• **How to complete this task**
Write again exactly the lines in the listing below, starting at the line with "You are a computer-use" and ending at the line with "The width and", both included. Pictures are not copied.

• **Excerpted records**
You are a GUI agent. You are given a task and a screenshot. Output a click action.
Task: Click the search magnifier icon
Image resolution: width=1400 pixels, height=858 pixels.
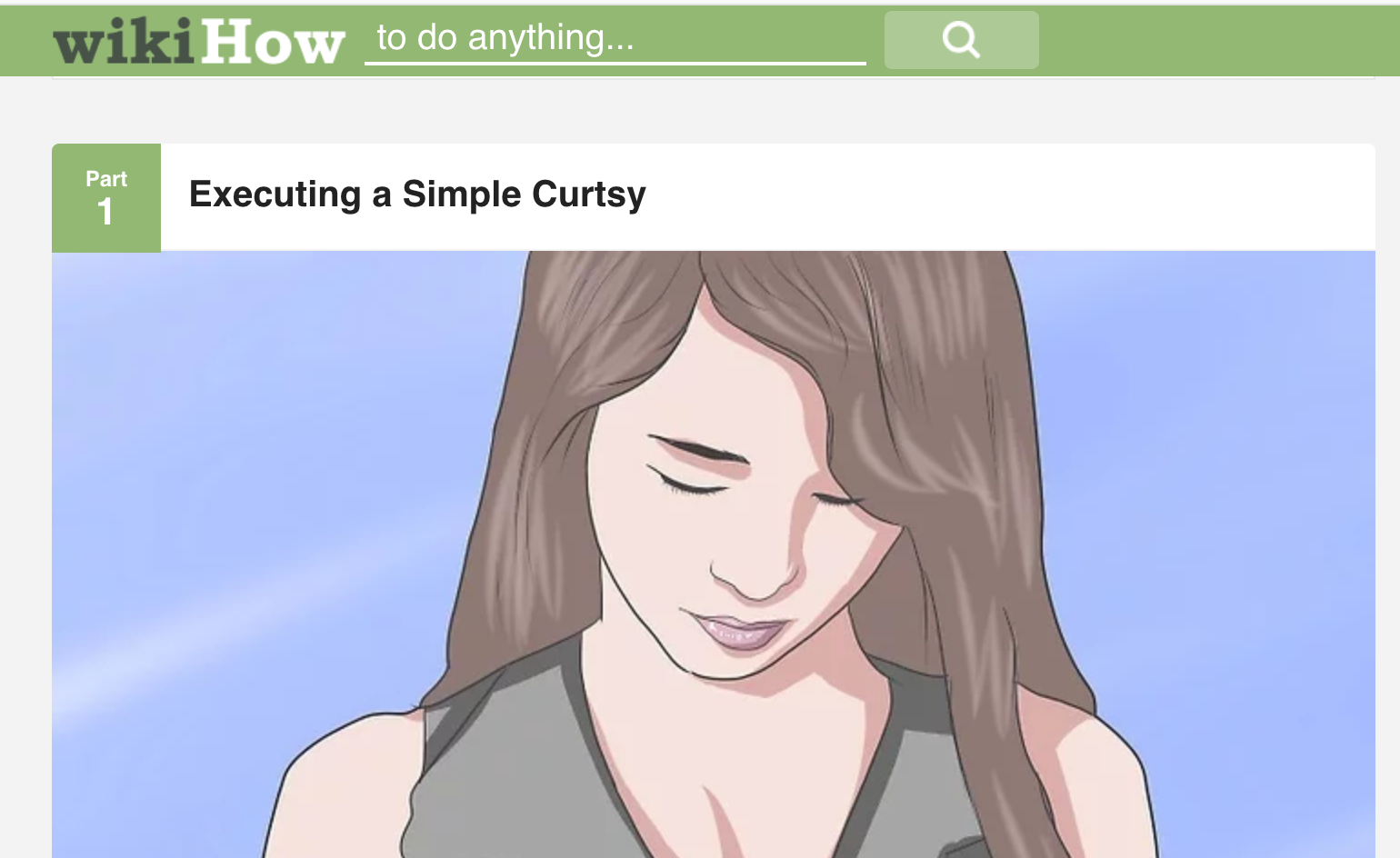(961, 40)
* * *
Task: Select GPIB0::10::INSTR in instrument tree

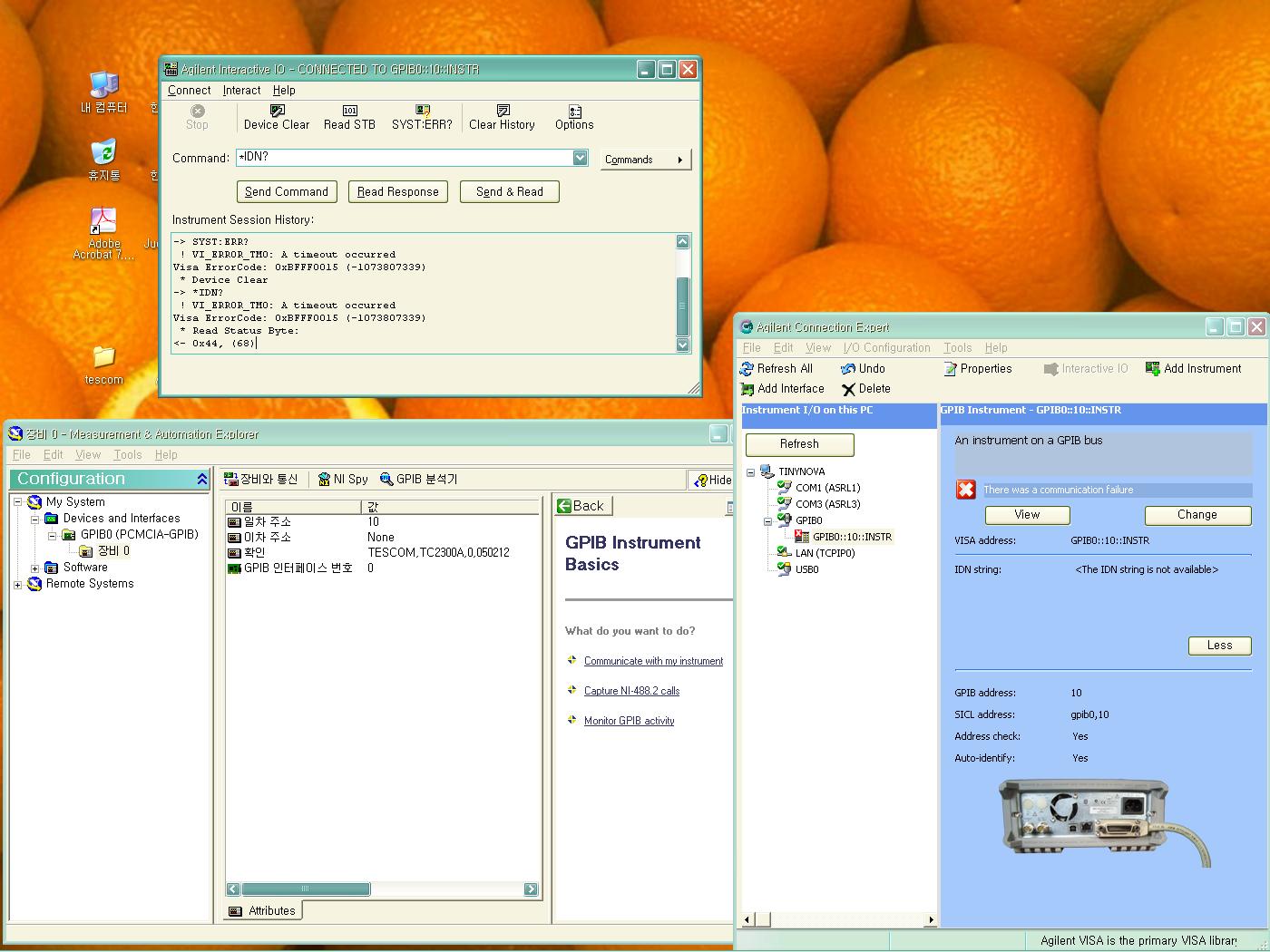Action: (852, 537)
* * *
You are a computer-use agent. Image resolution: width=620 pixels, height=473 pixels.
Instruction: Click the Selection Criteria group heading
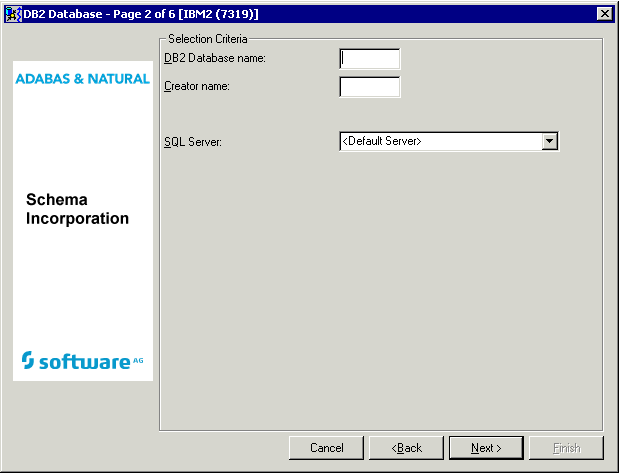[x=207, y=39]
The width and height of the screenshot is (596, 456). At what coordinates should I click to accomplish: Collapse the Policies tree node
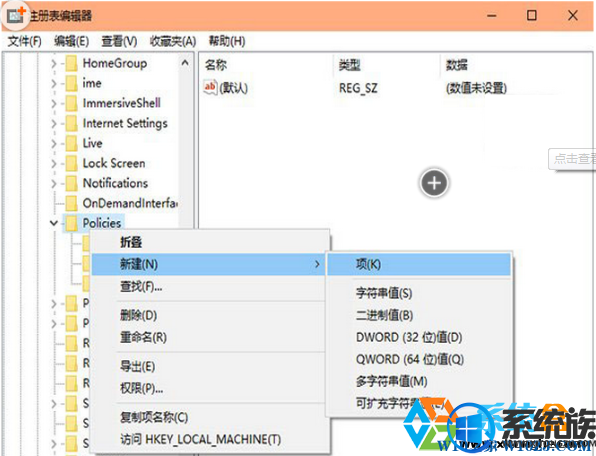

• **Task solution**
You are a computer-use agent. Image resolution: width=620 pixels, height=473 pixels.
Instruction: Click the Selection Criteria group heading
[x=207, y=39]
The width and height of the screenshot is (596, 456). At what coordinates should I click to accomplish: Collapse the Policies tree node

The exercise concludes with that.